まるで敵に切り伏せられた様にテーブルへ倒れ込んでいく。



「まあ、まだ一週間あるし本気でやれば間に合うんじゃないかしら?」



桜華がそう告げると、ピクっと反応し、顔を上げてジーっと桜華を見つめる。



「な、何かしら……?」



「桜華、手伝って」



「手伝うって言われても何をするの?」



「一応、構成は考えてる。 後は形にすれば一件落着」



「そ、そう……なの?」



「うん、だからお願い。 紫苑、良い?」



「はい、良いですよ!」



真那は二人の了承を得ると、早速ハンバーガー類を食し、真那が普段鍛錬している凩家所有の訓練場へと訪れた。


天草の訓練場と広さは変わらないが、周辺には沢山の木々が生えていて、それらを飛び移りながらという戦法も取れるようになっている。



「それで、構成は出来てるって言ってたけど、どんなの?」



桜華は先ほど真那が告げた言葉を思い返すと、それを訪ねた。



「チロ、おいで」



真那の言葉に火のエレメントであるチロが反応し、ポンっと肩に現れた。



「こう、!って言うの」



「「えっ?」」



「だから、火で!だよ」



「「……」」



真那のあまりに抽象的な発現に紫苑すらも固まってしまい、桜華と向き合ったまま黙り込んでしまった。



「火がズドーンってなって……ん、チロ……伝わらない」



「効果音だけ言われても分からないわよ誰だって……」



「真那ちゃん、何かこう……流れ的なのはありますか?

火がこうなって、こうなって、それで最終的にズドーン、みたいな」



紫苑の発言も真那とあまり変わらないのだが、それでも紫苑は頑張って伝えてみたようだ。

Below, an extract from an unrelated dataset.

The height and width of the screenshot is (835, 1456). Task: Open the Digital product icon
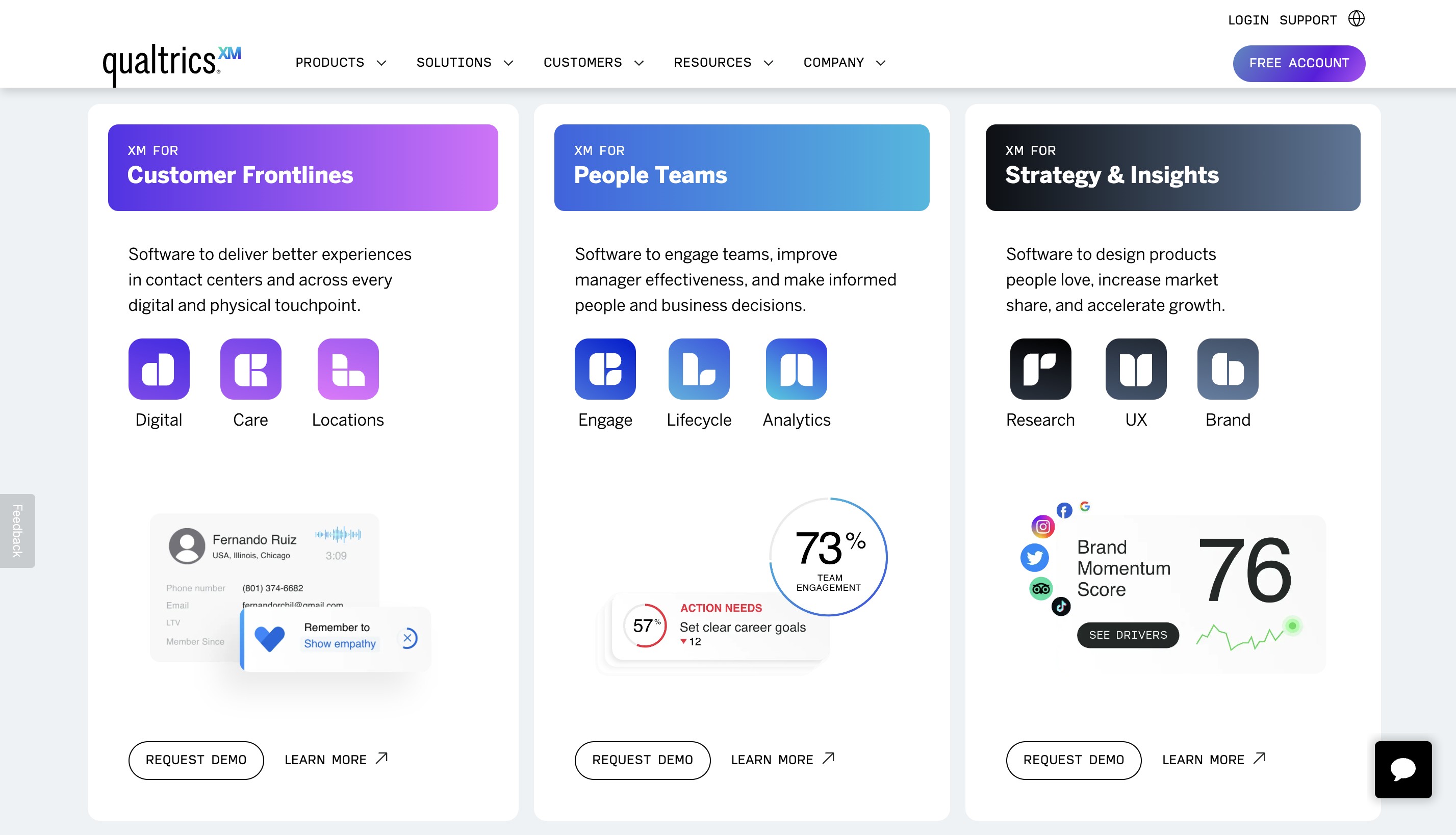[x=159, y=369]
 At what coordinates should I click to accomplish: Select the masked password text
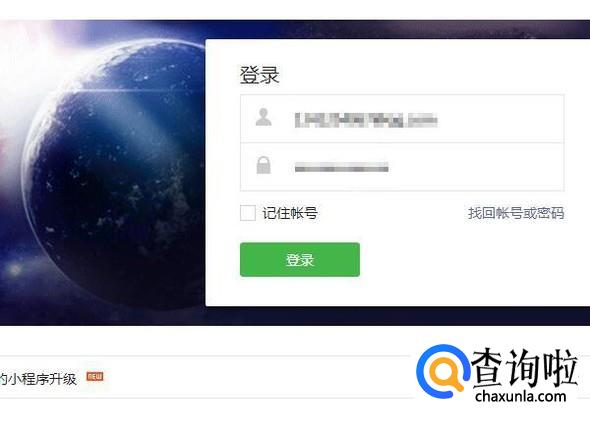341,167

「こう、火の浄勁投法で、それが的に当たった瞬間爆発する、みたいな?」



「なるほど!」



「それなら仮に防がれたとしても接触の時点で爆発するから良いかも、って思って」



「確かに前の実技講習の時、水鏡導師は刀で打ち落としてたわね。

良い所に気が付いたんじゃない?

ただ、一度見破られるとその後は使えないと思うわ」



「うん、だから先手必勝。 もしくはそれを囮にする」



真那はしっかりと技の特性を考え、その先までしっかりと見据えていた。しかし、肝心の技がまだ完成していない為、現時点では何とも言えないだろう。



「桜華、氷でそういうの出来る?」



真那はもしかして、と思い桜華に尋ねてみた。


桜華は氷のエレメントで、〝氷姫〟と呼ばれる程に浄勁力の操作が得意なのだ。



「そうね……」



ん~、と少し考えると、周囲に氷の蝶々を展開させた。


そして、近くに落ちていた木の棒を氷の蝶々へ投げると、拳ほどの大きさだった蝶が肥大化し、木の棒を包み込んだ状態で地面に落ちた。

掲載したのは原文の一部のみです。